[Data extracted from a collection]
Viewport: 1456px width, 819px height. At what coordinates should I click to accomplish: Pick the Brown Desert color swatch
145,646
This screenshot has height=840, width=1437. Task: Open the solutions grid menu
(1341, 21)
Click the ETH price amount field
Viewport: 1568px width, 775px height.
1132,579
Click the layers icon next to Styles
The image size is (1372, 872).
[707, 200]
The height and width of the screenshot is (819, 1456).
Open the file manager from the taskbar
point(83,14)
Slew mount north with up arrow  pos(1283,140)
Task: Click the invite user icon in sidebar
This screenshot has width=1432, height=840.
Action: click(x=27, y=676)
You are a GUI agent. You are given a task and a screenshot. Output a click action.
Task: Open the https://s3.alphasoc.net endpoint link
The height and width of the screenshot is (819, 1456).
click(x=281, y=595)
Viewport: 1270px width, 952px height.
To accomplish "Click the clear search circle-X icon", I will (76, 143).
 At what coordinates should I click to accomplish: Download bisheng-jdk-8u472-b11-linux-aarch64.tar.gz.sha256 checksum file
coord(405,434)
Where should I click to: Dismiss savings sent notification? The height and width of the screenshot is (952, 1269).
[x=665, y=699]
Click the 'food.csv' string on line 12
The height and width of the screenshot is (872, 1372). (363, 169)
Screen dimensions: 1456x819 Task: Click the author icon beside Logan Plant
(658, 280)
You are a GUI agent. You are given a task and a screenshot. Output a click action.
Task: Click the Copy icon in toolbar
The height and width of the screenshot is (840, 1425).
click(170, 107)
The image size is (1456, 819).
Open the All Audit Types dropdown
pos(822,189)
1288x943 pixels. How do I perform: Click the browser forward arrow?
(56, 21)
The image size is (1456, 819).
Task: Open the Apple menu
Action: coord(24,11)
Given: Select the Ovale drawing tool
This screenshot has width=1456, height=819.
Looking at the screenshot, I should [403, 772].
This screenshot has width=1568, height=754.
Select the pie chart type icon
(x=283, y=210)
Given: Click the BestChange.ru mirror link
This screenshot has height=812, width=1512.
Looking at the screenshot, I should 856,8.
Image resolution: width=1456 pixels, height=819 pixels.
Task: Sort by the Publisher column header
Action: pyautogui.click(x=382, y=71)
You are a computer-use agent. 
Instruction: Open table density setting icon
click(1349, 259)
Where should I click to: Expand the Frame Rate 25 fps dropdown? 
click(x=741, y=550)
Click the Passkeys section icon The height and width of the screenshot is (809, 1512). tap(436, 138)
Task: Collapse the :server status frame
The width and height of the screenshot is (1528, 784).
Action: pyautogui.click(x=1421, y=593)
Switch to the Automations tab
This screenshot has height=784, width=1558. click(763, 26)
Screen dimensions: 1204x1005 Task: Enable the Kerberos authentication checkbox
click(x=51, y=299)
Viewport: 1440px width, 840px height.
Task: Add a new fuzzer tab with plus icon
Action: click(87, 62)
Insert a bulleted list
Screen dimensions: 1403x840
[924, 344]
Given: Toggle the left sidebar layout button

WORK TO BE COMPLETED:
Above are some lines. Repeat exactly, and only, those from the line that has "Open the All Audit Types dropdown" through the line that has "You are a computer-use agent.".

RESULT OF THIS TASK:
Open the All Audit Types dropdown
pos(822,189)
1288x943 pixels. How do I perform: Click the browser forward arrow?
(56, 21)
The image size is (1456, 819).
Task: Open the Apple menu
Action: coord(24,11)
Given: Select the Ovale drawing tool
This screenshot has width=1456, height=819.
Looking at the screenshot, I should [403, 772].
This screenshot has width=1568, height=754.
Select the pie chart type icon
(x=283, y=210)
Given: Click the BestChange.ru mirror link
This screenshot has height=812, width=1512.
Looking at the screenshot, I should 856,8.
Image resolution: width=1456 pixels, height=819 pixels.
Task: Sort by the Publisher column header
Action: pyautogui.click(x=382, y=71)
You are a computer-use agent. 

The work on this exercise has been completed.